**Exercise instructions**
Using the forum post on the BayeScores model below, explain in one to three sentences what the three-level prior system on the cure component is for.

**Excerpted text**

★ ★ ★

Hello datamethods community,
My colleague, @Pavlos_Msaouel and I have been developing a general framework for quantifying the magnitude of clinical benefit in RCTs, aiming to move beyond some of the limitations of hazard ratios and rigid, threshold-based value frameworks.
Our approach, “BayeScores,” is a Bayesian AFT mixture-cure model. It decomposes efficacy into two interpretable components: the odds of achieving long-term survival (OR for cure) and the survival time-gain among the uncured (Time Ratio, TR). This seems particularly useful for adjuvant or curative-intent studies where non-proportional hazards are common and a “cure” fraction is a key outcome.
A key feature is an identifiability diagnostic (monitoring the posterior correlation of log(OR) and log(TR)). This is coupled with a 3-level prior system (Neutral, Skeptical, Strong Skeptical) on the cure component. This system allows formally encoding clinical belief (e.g., from “cure is plausible” to “very unlikely”) to help regularize the model and stably collapse it to a standard AFT formulation when the data are immature or show no real cure signal.

★ ★ ★

**Source data**

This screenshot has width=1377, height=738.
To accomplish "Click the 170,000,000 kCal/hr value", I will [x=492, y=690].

★ ★ ★

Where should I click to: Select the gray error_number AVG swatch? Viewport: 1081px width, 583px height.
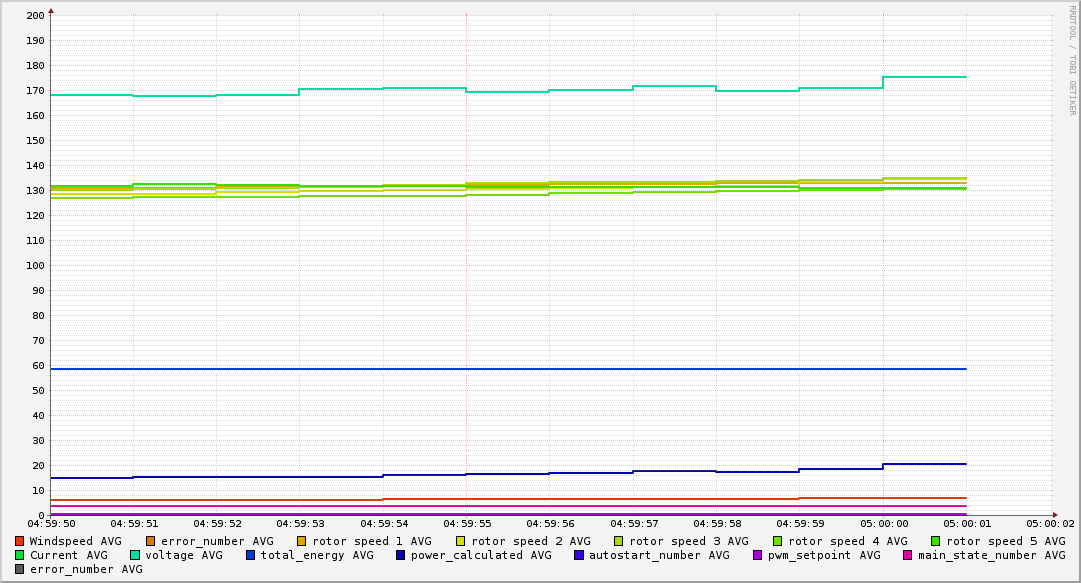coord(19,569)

★ ★ ★

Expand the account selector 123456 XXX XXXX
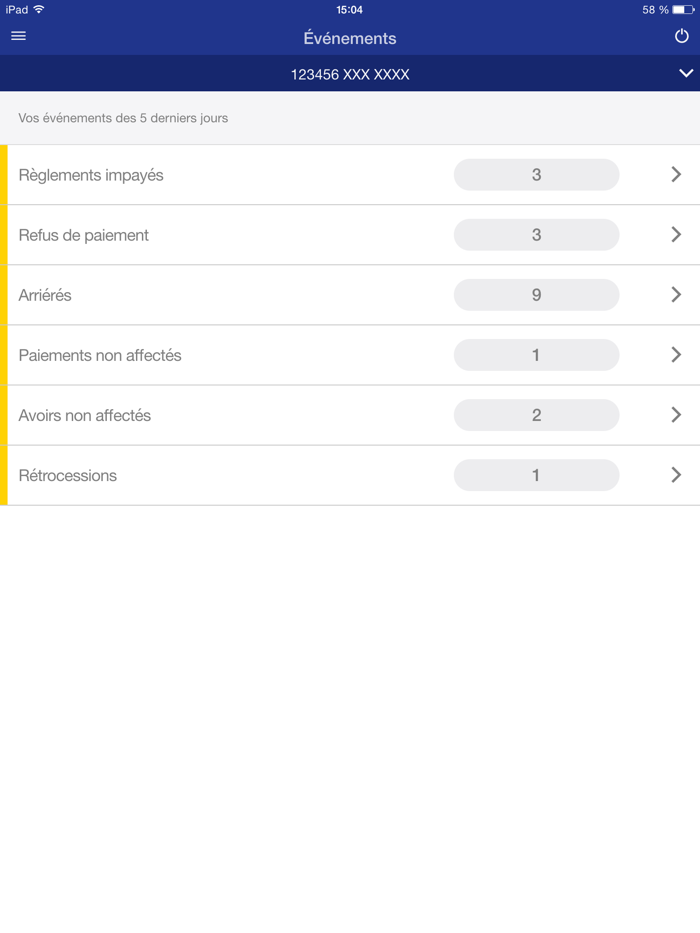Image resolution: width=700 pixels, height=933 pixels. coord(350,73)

★ ★ ★

**Solution to the exercise**
The three-level prior system formally encodes clinical belief about cure, ranging from "cure is plausible" to "very unlikely." This helps regularize the model. It also lets the model collapse stably to a standard AFT formulation when the data are immature or show no real cure signal.